In 1965, he married Jane Wilde, a student of linguistics. Now, by his own account, he not only had “something to live for” but also had to find a job, which gave him an incentive to work seriously toward his doctorate.

His illness, however, had robbed him of the ability to write down the long chains of equations that are the tools of the cosmologist’s trade. Characteristically, he turned this handicap into a strength, gathering his energies for daring leaps of thought, which, in his later years, he often left for others to codify in proper mathematical language.

“People have the mistaken impression that mathematics is just equations,” Hawking said. “In fact, equations are just the boring part of mathematics.”

By necessity, he concentrated on problems that could be attacked through “pictures and diagrams,” adopting geometric techniques to study general relativity, Einstein’s theory of gravity.

The discovery of black hole radiation also led to a 30-year controversy over the fate of things that had fallen into a black hole.

Hawking initially said that detailed information about whatever had fallen in would be lost forever because the particles coming out would be completely random, erasing whatever patterns had been present when they first fell in.

Many particle physicists protested that this violated a tenet of quantum physics, which says that knowledge is always preserved and can be retrieved.

Leonard Susskind, a Stanford physicist who carried on the argument for decades, characterised Hawking to his face as “one of the most obstinate people in the world; no, he is the most infuriating person in the universe.” Hawking grinned.

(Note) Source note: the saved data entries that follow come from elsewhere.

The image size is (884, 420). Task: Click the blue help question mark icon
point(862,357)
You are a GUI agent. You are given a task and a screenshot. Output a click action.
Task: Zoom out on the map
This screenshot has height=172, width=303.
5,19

In 1974, Hawking was elected a Fellow of the Royal Society, the world’s oldest scientific organisation; in 1982, he was appointed to the Lucasian Chair of Mathematics at Cambridge, a post once held by Isaac Newton. “They say it’s Newton’s chair, but obviously it’s been changed,” he liked to say.

Having conquered black holes, Hawking set his sights on the origin of the universe and on eliminating that pesky singularity at the beginning of time from models of cosmology. If the laws of physics could break down there, they could break down everywhere.

With James Hartle of the Institute for Theoretical Physics in Santa Barbara, California, Hawking envisioned the history of the universe as a sphere like the Earth. Cosmic time corresponds to latitude, starting with zero at the North Pole and progressing southward.

Although time started there, the North Pole was nothing special; the same laws applied there as everywhere else. Asking what happened before the Big Bang, Hawking said, was like asking what was a mile north of the North Pole — it was not any place, or any time.

In “A Brief History of Time,” Hawking concluded that “if we do discover a complete theory” of the universe it would be the ultimate triumph of human reason — for then we would know the mind of God.”

Until 1974, Hawking was still able to feed himself and to get in and out of bed. At Jane’s insistence, he would drag himself, hand over hand, up the stairs to the bedroom in his Cambridge home every night, in an effort to preserve his remaining muscle tone. After 1980, care was supplemented by nurses.

VOICE PERMANENTLY SILENCED

Hawking retained some control over his speech up to 1985. But on a trip to Switzerland, he came down with pneumonia. The doctors asked Jane if she wanted his life support turned off, but she said no. To save his life, doctors inserted a breathing tube. He survived, but his voice was permanently silenced.

It appeared for a time that he would be able to communicate only by pointing at individual letters on an alphabet board. But when a computer expert, Walter Woltosz, heard about Hawking’s condition, he offered him a program he had written called Equalizer. By clicking a switch with his still-functioning fingers, Hawking was able to browse through menus that contained all the letters and more than 2,500 words.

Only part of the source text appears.